═════ RECORDS SUPPLIED

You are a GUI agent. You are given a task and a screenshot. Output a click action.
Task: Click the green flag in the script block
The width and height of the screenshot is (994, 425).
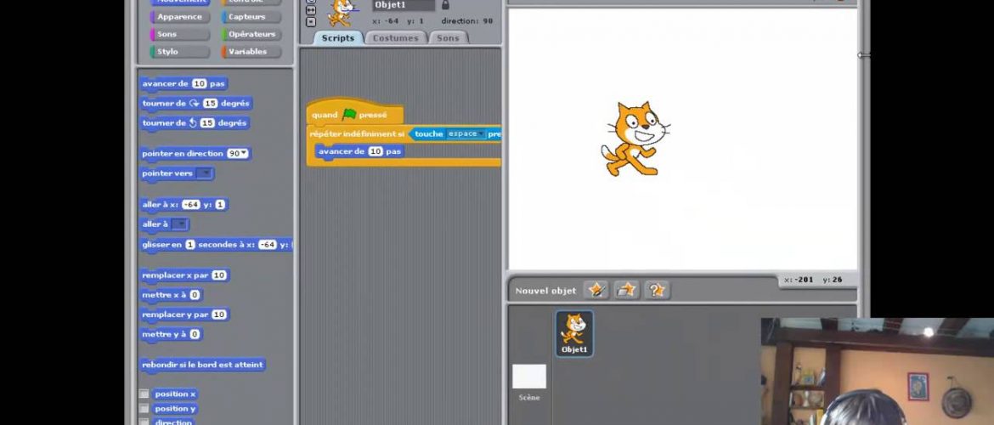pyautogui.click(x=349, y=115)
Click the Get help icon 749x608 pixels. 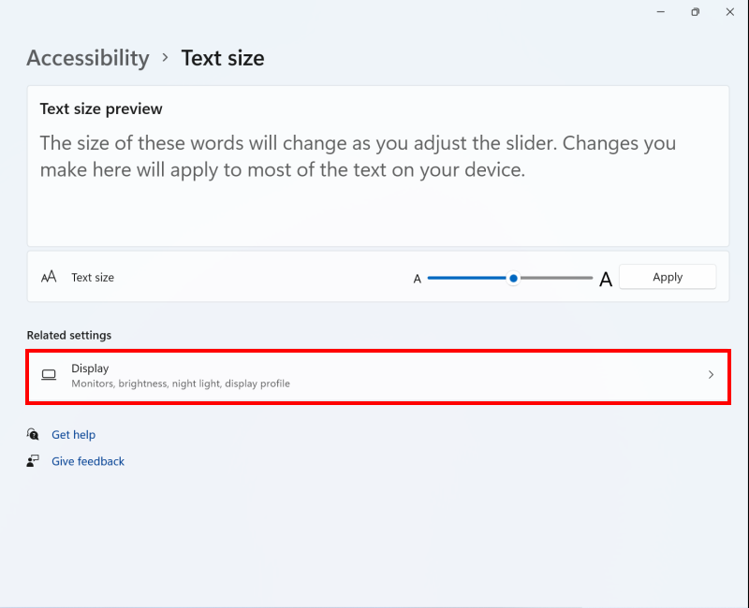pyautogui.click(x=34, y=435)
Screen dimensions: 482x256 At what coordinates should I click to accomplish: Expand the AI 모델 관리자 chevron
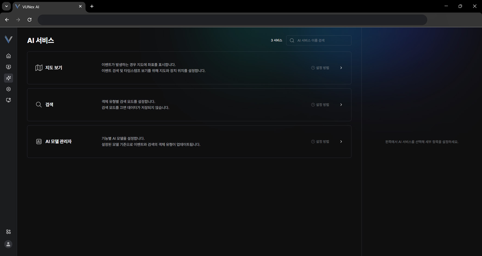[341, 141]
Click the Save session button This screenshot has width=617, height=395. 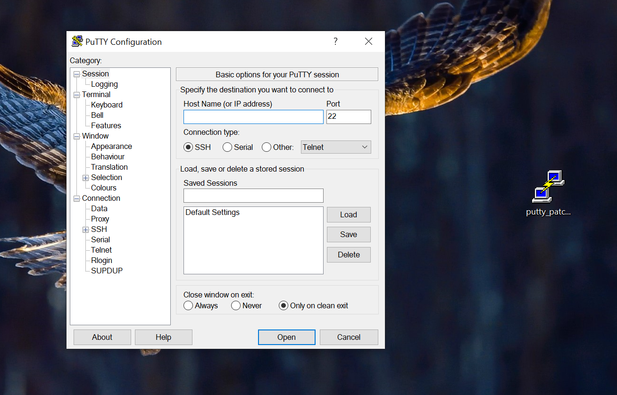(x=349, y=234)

══════════
═════ RECORDS SUPPLIED

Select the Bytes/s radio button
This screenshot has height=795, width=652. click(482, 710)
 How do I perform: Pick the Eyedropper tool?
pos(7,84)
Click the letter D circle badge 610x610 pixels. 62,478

══════════
═════ RECORDS SUPPLIED

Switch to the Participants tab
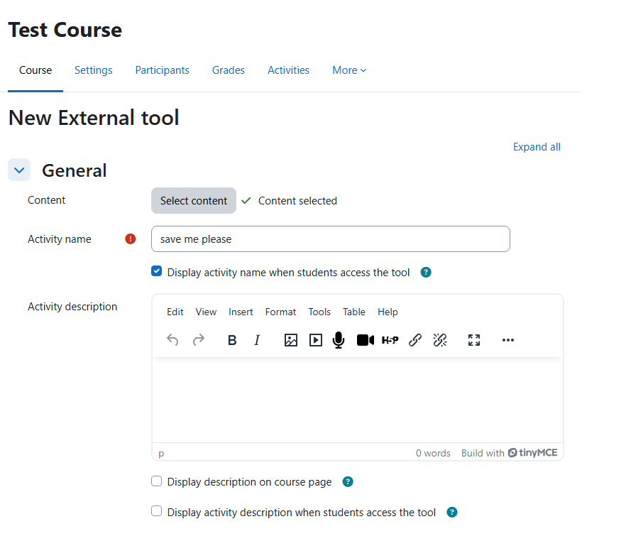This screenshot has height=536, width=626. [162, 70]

══════════

> [EXERCISE PROMPT] Within the material above, copy exactly the lines from the line that holds "Select the Bytes/s radio button" up to and including the line that holds "Click the letter".

> [RESULT]
Select the Bytes/s radio button
This screenshot has height=795, width=652. click(482, 710)
 How do I perform: Pick the Eyedropper tool?
pos(7,84)
Click the letter D circle badge 610x610 pixels. 62,478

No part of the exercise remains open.